Conglomerate: The specimen shown is about two inches (five centimeters) across. It is made up of chert and limestone clasts bound in a matrix of sand and clay.
What is Conglomerate?
Conglomerate is a clastic sedimentary rock that contains large (greater than two millimeters in diameter) rounded clasts. The space between the clasts is generally filled with smaller particles and/or a calcite or quartz cement that binds the rock together.
Conglomerate Close-Up: A detailed view of conglomerate showing the pebble-size clasts with sand and smaller size particles filling the spaces between them. The largest pebbles in this view are about ten millimeters across. Image by the United States Geological Survey.
What is the Composition of Conglomerate?
Conglomerate can have a variety of compositions. As a clastic sedimentary rock, it can contain clasts of any rock material or weathering product that is washed downstream or down current. The rounded clasts of conglomerate can be mineral particles such as quartz or feldspar, or they can be sedimentary, metamorphic, or igneous rock fragments. Clasts of quartzite, sandstone, limestone, granite, basalt, and gneiss are especially common. The matrix that binds the large clasts together can be a mixture of sand, mud, and chemical cement.
Conglomerate-Forming Environment: A beach where strong waves have deposited rounded, cobble-size rocks. If buried and lithified, these materials might be transformed into a conglomerate. Image copyright iStockphoto / Jason van der Valk.
Conglomerate-Size Sediment Clasts: Pebble-size clasts of many compositions deposited together on a beach. Quartz, sandstone, and limestone clasts are all easily recognizable. Largest clast is about two inches (five centimeters) across. Image copyright iStockphoto / Ivan Ivanov.
How Does Conglomerate Form?
Conglomerate forms where sediments of rounded clasts at least two millimeters in diameter accumulate.
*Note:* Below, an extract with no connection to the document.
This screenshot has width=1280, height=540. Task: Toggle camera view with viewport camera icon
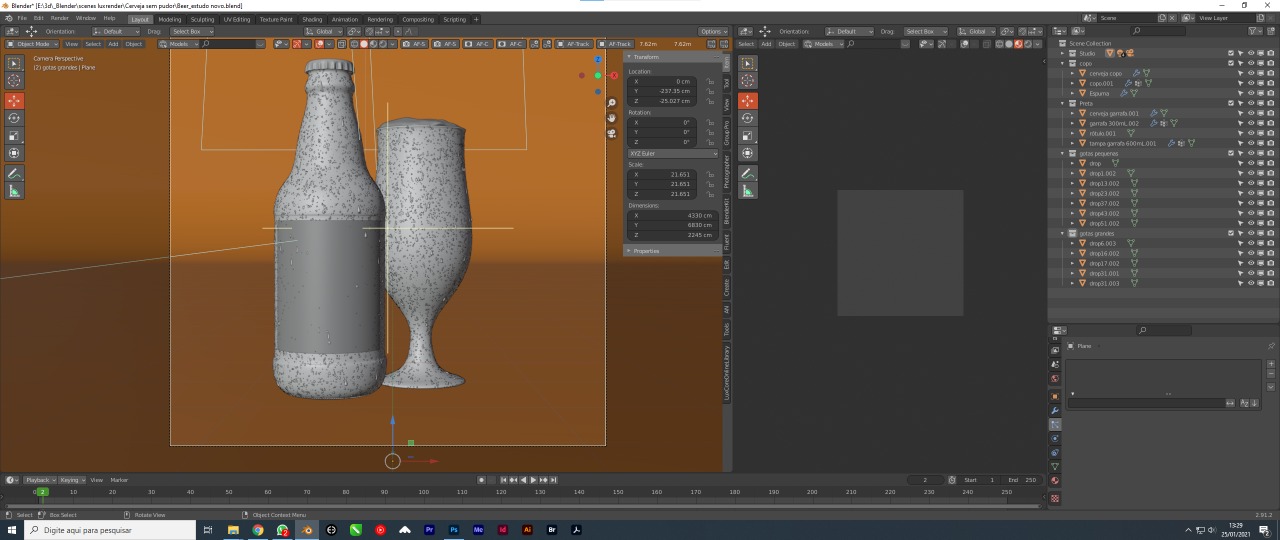tap(612, 133)
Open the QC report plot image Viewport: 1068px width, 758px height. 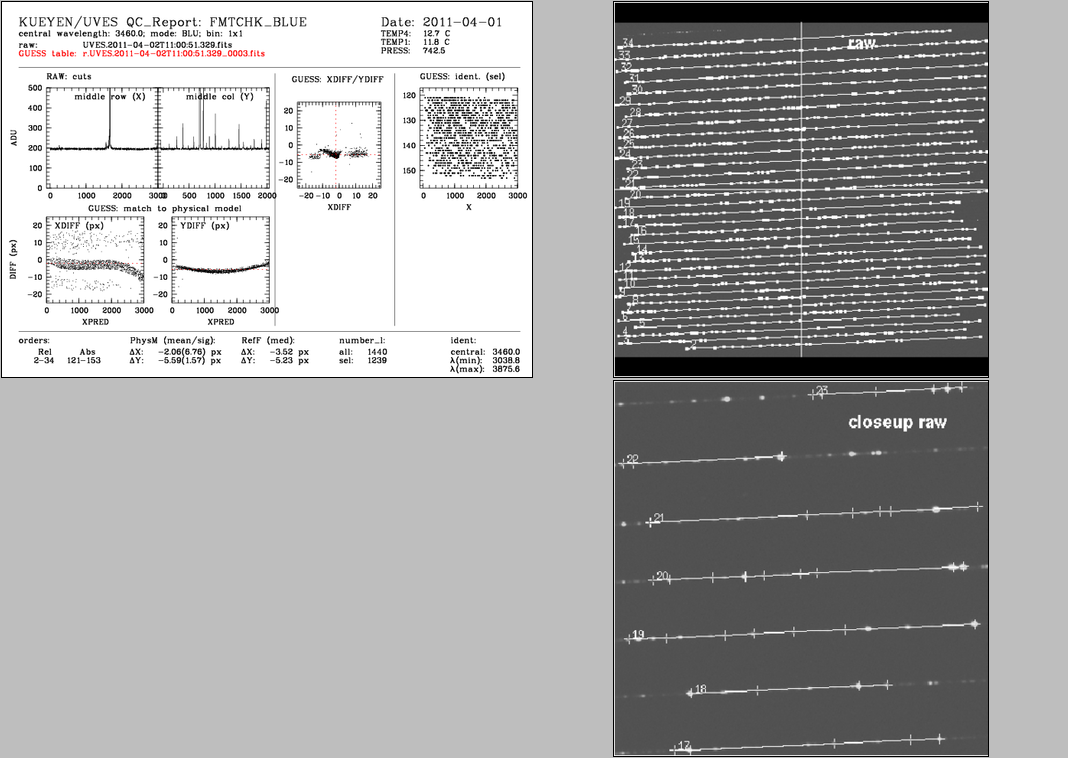(x=267, y=190)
It takes a strong water current to transport and produce a rounded shape on particles this large. So the environment of deposition might be along a swiftly flowing stream or a beach with strong waves. These conditions might only be met during times of extreme flow or wave action. However, it is during these times that much of the Earth's sediments are moved and deposited.
To form a conglomerate, there must also be a source of large-size sediment particles somewhere up current. The rounded shape of the clasts reveals that they were tumbled for some distance by running water or moving waves. These conditions are found in streams and standing water bodies in many parts of the Earth.
Conglomerates often begin when a sediment consisting mainly of pebble- and cobble-size clasts is being deposited. The finer-size sand and clay, which fill the spaces between the larger clasts, is often deposited later on top of the large clasts and then sifts down between them to fill the interstitial spaces. After compaction, the deposition of a chemical cement then binds the sediment into a rock.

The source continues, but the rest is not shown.